** AVAILABLE DATA follows **

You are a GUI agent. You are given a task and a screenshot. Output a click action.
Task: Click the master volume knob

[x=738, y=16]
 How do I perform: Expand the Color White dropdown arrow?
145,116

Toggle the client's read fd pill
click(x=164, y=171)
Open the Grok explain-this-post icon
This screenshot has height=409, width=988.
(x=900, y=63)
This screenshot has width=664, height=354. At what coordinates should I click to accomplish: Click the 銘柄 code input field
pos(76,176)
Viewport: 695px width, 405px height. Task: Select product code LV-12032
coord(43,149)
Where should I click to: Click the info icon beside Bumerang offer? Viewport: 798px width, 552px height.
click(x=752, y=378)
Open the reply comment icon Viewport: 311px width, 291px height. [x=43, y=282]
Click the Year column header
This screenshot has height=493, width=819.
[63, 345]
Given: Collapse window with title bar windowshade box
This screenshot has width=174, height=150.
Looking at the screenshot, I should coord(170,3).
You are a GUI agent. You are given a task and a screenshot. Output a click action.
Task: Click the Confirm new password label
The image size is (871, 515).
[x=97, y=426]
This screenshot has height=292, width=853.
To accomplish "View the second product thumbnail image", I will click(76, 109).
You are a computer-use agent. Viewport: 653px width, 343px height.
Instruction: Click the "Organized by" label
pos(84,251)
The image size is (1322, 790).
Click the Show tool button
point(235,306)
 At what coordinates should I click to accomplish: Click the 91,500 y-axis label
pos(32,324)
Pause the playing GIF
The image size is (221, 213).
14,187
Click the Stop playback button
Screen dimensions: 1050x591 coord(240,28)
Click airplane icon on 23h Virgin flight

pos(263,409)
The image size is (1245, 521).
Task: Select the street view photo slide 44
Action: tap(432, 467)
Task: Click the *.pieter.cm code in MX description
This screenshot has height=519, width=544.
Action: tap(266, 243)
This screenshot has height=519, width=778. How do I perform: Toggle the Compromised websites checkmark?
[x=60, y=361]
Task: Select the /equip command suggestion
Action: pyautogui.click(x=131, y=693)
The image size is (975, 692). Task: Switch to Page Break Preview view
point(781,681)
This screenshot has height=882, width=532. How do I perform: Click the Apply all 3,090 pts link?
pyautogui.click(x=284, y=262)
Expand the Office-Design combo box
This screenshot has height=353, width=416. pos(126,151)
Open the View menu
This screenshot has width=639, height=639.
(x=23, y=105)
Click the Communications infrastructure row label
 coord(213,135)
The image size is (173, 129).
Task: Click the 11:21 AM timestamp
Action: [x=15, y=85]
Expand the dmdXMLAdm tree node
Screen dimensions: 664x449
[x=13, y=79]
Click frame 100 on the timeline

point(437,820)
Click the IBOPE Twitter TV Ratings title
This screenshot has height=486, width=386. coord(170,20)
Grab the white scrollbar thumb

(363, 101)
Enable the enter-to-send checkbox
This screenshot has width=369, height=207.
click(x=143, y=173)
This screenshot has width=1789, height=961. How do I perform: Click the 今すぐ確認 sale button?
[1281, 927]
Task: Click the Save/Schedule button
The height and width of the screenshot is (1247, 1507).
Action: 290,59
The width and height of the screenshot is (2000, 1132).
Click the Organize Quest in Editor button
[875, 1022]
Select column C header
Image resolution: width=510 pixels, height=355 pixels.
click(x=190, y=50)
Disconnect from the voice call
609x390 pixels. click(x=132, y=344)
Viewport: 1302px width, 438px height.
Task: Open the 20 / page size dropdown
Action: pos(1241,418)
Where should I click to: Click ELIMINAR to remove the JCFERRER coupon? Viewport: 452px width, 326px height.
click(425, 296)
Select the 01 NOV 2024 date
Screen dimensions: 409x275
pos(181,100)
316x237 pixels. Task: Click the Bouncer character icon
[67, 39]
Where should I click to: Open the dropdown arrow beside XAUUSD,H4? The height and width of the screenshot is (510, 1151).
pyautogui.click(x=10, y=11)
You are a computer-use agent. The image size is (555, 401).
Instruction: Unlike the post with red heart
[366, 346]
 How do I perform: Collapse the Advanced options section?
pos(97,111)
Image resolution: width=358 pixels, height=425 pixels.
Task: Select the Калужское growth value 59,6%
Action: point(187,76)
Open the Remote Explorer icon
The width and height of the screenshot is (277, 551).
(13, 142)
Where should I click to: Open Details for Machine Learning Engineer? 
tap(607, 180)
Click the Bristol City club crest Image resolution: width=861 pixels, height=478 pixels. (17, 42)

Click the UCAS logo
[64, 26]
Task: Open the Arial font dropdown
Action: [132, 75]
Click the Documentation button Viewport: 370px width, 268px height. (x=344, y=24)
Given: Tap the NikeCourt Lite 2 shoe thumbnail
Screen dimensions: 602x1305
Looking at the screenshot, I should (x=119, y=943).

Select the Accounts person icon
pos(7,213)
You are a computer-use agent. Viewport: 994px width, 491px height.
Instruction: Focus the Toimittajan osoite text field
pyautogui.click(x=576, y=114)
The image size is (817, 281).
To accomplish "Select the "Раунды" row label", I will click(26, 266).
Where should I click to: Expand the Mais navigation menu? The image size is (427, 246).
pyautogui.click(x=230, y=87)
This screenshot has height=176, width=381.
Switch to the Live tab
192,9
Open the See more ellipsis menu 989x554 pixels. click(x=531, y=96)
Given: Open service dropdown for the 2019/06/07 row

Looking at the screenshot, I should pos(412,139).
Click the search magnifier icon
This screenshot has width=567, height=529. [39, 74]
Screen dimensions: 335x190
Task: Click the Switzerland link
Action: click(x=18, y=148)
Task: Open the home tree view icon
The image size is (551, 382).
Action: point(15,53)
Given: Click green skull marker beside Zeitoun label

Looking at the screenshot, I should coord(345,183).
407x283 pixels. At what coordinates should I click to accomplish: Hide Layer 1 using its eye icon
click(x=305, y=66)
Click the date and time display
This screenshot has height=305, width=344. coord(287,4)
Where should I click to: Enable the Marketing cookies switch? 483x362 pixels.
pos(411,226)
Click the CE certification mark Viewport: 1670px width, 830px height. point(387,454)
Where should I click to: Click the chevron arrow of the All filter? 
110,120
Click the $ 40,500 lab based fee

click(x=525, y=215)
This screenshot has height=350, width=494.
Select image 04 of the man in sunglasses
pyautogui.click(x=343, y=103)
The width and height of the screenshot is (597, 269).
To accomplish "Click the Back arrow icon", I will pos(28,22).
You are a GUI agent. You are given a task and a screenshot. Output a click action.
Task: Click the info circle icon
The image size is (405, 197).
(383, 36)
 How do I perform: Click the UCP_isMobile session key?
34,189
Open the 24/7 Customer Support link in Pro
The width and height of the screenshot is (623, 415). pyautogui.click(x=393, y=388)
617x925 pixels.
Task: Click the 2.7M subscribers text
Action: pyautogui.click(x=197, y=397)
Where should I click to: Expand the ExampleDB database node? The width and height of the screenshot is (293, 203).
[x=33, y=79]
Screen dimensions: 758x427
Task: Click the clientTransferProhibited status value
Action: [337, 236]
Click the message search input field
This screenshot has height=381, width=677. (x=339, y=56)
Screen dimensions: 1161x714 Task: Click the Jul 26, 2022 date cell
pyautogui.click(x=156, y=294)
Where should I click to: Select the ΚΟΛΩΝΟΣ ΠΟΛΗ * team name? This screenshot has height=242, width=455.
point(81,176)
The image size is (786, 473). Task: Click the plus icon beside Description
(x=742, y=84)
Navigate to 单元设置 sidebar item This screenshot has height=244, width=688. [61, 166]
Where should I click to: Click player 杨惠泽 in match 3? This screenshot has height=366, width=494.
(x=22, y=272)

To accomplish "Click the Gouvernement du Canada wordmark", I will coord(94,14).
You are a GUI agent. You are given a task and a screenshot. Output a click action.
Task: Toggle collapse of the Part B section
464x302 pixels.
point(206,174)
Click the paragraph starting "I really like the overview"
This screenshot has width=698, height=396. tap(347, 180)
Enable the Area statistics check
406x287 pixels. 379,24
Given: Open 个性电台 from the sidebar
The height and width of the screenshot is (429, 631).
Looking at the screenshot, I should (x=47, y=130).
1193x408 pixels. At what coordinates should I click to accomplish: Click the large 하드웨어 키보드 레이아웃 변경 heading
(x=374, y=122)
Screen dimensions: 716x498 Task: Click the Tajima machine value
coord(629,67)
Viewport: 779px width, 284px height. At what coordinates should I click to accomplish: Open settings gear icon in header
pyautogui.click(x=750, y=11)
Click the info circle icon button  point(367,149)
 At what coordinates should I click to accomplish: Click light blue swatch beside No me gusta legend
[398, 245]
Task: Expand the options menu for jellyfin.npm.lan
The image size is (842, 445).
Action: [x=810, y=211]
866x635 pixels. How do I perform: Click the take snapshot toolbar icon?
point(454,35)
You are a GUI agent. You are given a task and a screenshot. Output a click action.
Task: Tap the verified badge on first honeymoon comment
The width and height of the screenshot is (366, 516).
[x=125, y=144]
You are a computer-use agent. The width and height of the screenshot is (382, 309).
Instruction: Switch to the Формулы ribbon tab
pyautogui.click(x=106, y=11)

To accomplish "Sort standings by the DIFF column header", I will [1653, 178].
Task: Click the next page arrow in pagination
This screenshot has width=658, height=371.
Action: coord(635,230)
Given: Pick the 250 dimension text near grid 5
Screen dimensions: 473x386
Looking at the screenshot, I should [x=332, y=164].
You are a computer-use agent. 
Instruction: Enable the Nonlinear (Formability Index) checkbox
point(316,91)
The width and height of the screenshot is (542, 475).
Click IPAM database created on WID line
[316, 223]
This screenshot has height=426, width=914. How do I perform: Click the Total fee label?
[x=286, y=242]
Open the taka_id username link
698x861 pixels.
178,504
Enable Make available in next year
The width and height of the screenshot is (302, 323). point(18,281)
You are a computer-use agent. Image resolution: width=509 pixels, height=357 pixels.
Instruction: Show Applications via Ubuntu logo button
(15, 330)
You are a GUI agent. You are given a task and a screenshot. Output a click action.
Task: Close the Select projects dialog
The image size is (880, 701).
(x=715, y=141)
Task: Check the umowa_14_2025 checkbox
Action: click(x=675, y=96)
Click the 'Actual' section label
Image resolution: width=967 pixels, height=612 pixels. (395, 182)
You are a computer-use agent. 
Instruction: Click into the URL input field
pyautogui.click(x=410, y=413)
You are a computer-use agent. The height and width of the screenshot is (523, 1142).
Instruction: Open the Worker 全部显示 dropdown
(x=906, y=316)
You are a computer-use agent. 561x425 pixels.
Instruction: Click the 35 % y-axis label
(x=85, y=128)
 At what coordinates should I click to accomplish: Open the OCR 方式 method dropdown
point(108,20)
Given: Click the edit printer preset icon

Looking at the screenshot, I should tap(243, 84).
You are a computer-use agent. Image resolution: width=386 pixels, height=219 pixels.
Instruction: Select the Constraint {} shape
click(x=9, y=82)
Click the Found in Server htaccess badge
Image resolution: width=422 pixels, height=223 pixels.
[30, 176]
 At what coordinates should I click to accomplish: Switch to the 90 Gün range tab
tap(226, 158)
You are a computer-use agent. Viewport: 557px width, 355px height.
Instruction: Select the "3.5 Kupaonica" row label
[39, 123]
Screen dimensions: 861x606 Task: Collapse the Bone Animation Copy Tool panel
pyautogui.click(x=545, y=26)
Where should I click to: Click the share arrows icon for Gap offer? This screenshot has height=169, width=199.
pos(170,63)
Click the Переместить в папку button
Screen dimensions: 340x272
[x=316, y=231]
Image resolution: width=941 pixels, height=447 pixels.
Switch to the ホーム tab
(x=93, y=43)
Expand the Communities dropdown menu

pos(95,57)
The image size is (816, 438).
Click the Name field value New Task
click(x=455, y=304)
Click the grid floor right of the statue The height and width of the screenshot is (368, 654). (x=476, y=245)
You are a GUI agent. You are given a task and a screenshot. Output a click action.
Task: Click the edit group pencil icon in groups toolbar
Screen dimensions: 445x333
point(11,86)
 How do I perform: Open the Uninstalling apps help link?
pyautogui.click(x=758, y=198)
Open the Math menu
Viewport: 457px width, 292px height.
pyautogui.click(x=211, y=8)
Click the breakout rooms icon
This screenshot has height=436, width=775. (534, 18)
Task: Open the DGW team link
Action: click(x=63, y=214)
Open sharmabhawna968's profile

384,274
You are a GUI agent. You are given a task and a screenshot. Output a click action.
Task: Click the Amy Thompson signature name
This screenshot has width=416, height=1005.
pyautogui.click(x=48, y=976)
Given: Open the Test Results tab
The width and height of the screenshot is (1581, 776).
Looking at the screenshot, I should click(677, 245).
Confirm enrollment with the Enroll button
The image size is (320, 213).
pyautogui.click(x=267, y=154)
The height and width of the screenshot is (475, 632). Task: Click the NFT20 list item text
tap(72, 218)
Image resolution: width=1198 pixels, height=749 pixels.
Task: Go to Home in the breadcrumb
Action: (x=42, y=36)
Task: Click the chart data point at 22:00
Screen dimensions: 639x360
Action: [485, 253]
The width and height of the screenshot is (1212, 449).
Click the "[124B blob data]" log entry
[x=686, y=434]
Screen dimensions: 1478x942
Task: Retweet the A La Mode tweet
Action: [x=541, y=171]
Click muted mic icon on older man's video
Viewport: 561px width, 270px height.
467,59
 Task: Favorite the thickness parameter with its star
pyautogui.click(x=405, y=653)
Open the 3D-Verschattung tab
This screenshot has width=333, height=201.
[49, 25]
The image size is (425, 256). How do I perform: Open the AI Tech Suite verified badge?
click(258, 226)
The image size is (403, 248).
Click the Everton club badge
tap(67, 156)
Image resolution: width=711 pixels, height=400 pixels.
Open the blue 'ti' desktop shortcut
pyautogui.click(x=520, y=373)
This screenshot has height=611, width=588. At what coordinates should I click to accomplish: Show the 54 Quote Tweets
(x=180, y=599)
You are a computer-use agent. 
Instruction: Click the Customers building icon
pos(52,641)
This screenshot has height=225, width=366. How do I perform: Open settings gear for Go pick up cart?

** End of AVAILABLE DATA **

### [INSTRUCTIONS FOR THE TASK]
Find "grid" in the preceding records. Copy each line that holds it.

### [EXERCISE SOLUTION]
Given: Pick the 250 dimension text near grid 5
Click the grid floor right of the statue The height and width of the screenshot is (368, 654). (x=476, y=245)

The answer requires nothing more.